Competition Master

Q&A with Carlos Brioso, FSA, CERA, director, Center for Data Science and Analytics, New York Life

Photograph: Rob Tannenbaum

You recently earned the title of Kaggle Competition Master. What keeps you coming back to Kaggle’s data science competitions?

There are several reasons why I keep coming back. First, this a great way to apply my analytical skills—I get to solve a variety of problems and be measured in a very objective way. Second, there is an active interaction with a very talented community that provides a feedback loop, enriching my experience and knowledge. Third, the competitions give me the opportunity to develop different ideas and apply state-of-the-art machine learning techniques.

How did you get involved in Kaggle competitions?

My previous employer organized an internal Kaggle competition. The objective was to estimate the expected insurance payments for claims in a business with long-tail risk. My team finished third in the competition. The proposed solutions considerably outperformed traditional actuarial methods used for reserving. This demonstrated the value of using new methodologies and software to tackle traditional problems in a different way.

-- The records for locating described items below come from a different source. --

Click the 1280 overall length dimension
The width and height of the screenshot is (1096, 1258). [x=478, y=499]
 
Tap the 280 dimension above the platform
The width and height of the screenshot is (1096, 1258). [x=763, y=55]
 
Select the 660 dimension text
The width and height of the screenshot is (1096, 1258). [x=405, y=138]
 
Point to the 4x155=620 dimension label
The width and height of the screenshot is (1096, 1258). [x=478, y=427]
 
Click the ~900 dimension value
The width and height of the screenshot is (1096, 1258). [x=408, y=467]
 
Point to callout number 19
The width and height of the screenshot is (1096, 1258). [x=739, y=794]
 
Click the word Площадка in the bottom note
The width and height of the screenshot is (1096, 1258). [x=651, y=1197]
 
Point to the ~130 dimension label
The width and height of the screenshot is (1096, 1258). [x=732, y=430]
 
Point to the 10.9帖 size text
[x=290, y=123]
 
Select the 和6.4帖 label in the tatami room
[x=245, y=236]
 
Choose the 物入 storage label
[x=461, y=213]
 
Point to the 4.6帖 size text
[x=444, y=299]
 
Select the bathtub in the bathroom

What does it take to be successful?

Most people have the impression that applying new algorithms and having a powerful computer available are what make the difference. These things are important and help, but the key to being successful in these competitions is to do the basics of modeling correctly: Know your data, try to understand the problem, get some domain knowledge and learn from what others have tried. It is also important to understand what the advantages and disadvantages of the different algorithms are and use them tactically. Usually, a single algorithm is not sufficient. Combining different approaches to the problem and using a variety of algorithms are the keys to succeeding.

What can actuaries do to position themselves for data science roles outside of the insurance industry?

Actuaries are good at understanding business problems and using analytics to make business decisions. These skills are sought-after by data science teams. Actuaries should acquire additional skills such as programming and machine learning to be competitive outside of the insurance industry and participate in projects outside of the insurance domain. Credit risk is very close to insurance in terms of the types of problems that need to be tackled, so this is a good area to begin exploring problems outside of insurance.

What is your best advice for staying ahead of the competition?

Look for areas where you can provide value in the industry. Update your skill set. Step outside of your comfort zone, and you might be surprised how you can excel in new areas.

What is the most satisfying facet of your current position at New York Life?

Our data science group is trying to address different business problems with new techniques and data. The satisfaction comes from knowing our work can provide value to the company and our customers.

Describe a successful day.

A successful day is when we strike a good balance between the complexity of our technical work and the effectiveness in communicating these results to our business partners.

Carlos Brioso, FSA, CERA, is director, Center for Data Science and Analytics, New York Life.